Various newspapers (the UK Guardian, the Lebanese Daily Star and the US New Yorker for example) have published since January this year news or reports on that issue. In March the journalist Seymour Hersh said that the US Vice-President Dick Cheney, National Security Council adviser Elliot Abrams and Prince Bandar bin Sultan, himself his country’s Security Minister, had agreed to fund Fatah al Islam "as a counterweight to Hizbollah". On April 12th, the Daily Star noted that the United States had earmarked US$60m to reinforce Interior Ministry forces and Sunni organizations identified by the paper as "jihadists", without specifically mentioning any of them. Some days later Asia Times gave ample coverage along the same lines, "Iraq has arrived in Lebanon. Hundred of jihadists spread among more than 400,000 Palestinians who live in the refugee camps are joining Ansar al Islam or Fatah al Islam clearly following plans of Al Qaeda and with combat experience acquired on the Iraqi battlefield fighting the US occupation."(6) And Hizbollah itself, via its Al Manar television station confirms the thesis, alleging that the presence of jihadists in Lebanon is part of a US, Israeli and Saudi strategy seeking a regional war between Sunni and Shia which would see the partition of Iraq followed by the partition of Syria and Lebanon. (7)
The US plan is being implemented by Fouad Siniora’s government which has not hesitated for a moment to accuse Syria of protecting and arming Fatah al Islam. With this episode, on the one hand strong tensions are built up with the aim of softening the positions of countries critical of US, French and British efforts to secure a new UN Security Council resolution to extend UNIFIL’s mission, to control the Syrian frontier under the pretext of arms smuggling and to justify a kind of international tutelage of Lebanon. The new French President Nicolas Sarkozy will have his first test to see if he maintains the policy of his predecessor Jacques Chirac who has received favors and money from Saad Hariri and who in return supported him unconditionally following his father’s assassination.
On the other hand, the Lebanese army is being tried out in a role it has not been involved in since the Taif peace agreement, until now : internal repression. What is being seen is the possibility of a future confrontation between the Lebanese army and Hizbollah, which explains why the political military movement has from the outset supported the army.

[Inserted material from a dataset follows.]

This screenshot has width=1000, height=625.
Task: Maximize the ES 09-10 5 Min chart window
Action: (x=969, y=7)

In a somewhat complex statement, Hizbollah has condemned the attacks of Fatah al Islam against the Lebanese army at the same time as it has criticized the government ("we feel there is someone who wants to drag the army into confrontation and bloody fighting to serve well-known projects and objectives") and asked for a political solution to the crisis to avoid more suffering for the already hard-hit Palestinian population of the camps. (8) Hassan Nasrallah, Hizbollah’s Secretary General has been more explicit, saying " the problem in the north can be solved politically and judicially in a way that protects the Lebanese army, our Palestinian brothers, a state of stability and peace without turning Lebanon into a battlefield on which we fight Al Qaeda on the Americans’ behalf". Nasrallah went even further and categorically said that what imperialism wants is a conflict between Al Qaeda and Hizbollah and "is bringing Al Qaeda fighters from all over the world to Lebanon" to that end. (9)

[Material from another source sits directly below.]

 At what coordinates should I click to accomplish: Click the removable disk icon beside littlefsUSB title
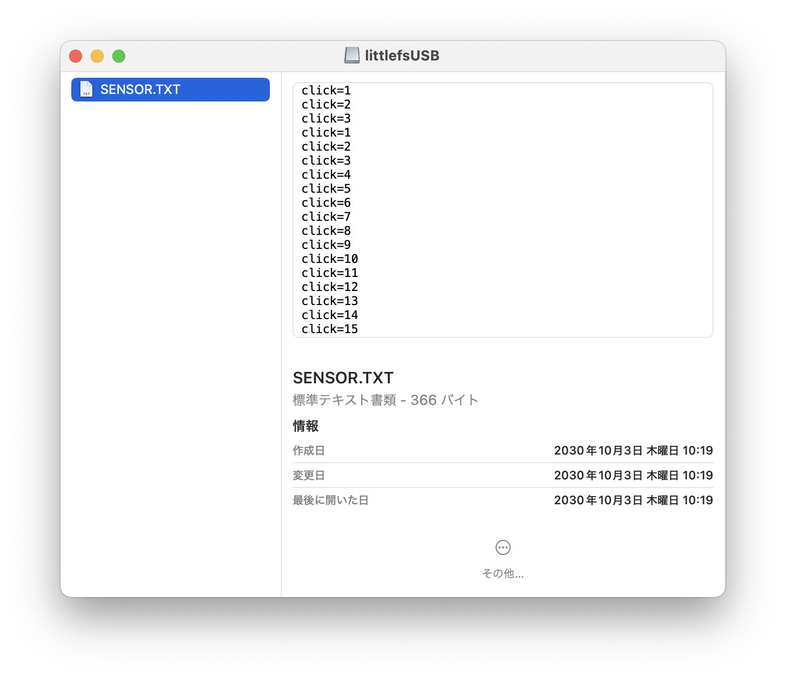tap(352, 55)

Nasrallah also said, in a warning to the Siniora government and the forces that support it that "the Lebanese army is the guardian of national security, stability and unity", for which it is respected as the "only institution" able to preserve those things and that an attack on the army is the "red line" whose transgression that Hizbollah will not tolerate by anyone. Furthermore he put his finger on the sore point by affirming that military aid provided by the United States is dangerous and asks the Siniora government "where were these arms when Israel bombed your vehicles and your positions? It is something one has to ask the Lebanese, Palestinian and Arab peoples." Nasrallah has repeatedly accused the Bush administration of unleashing a "fitna" or "fragmentation within Islam" referring to tensions and confrontations between Sunnis and Shia.

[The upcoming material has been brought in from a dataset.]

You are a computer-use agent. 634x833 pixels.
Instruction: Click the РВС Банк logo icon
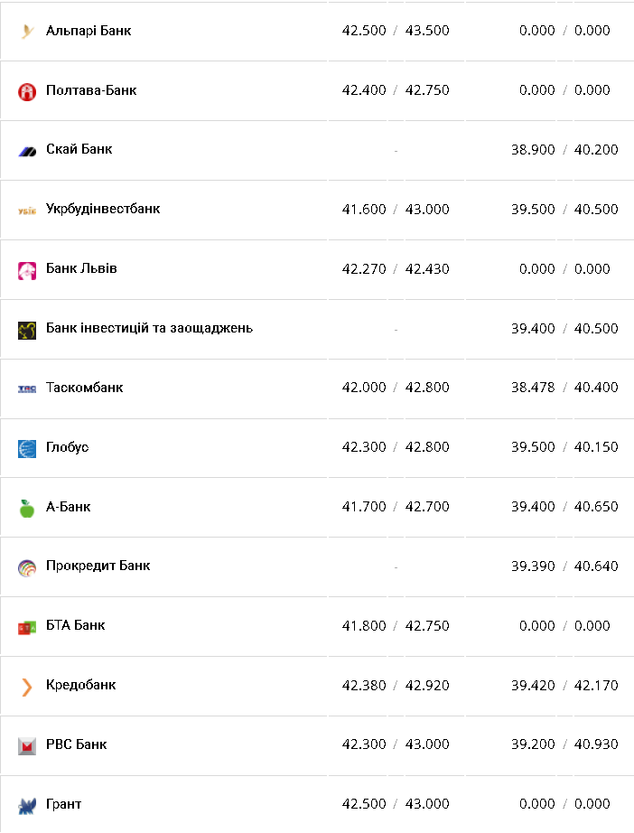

But there is more. NATO has in mind building a military base in Qleiat very close to Tripoli - where the Nahr el Bared camp is sited - and to the northern frontier with Syria. It will accommodate a helicopter squadron, special forces units and will train the Lebanese Army and police. (10) The area will already have been visited in mid-April by a team of US, German and Turkish military looking for the ideal location.
The US and its European and Arab allies are doing all they can to avoid the collapse of the Siniora government because that would be seen by the Arab peoples as an unequivocal sign of US decline in the Middle East. For that reason every change in the current correlation of forces in Lebanon (where the Shia population is under-represented in the government despite forming 40% of the coutnry’s population) needs to be blocked, which in turn explains Siniora’s resistance to the opposition forces’ democratic proposals : either a government of national unity or a bringing forward of elections.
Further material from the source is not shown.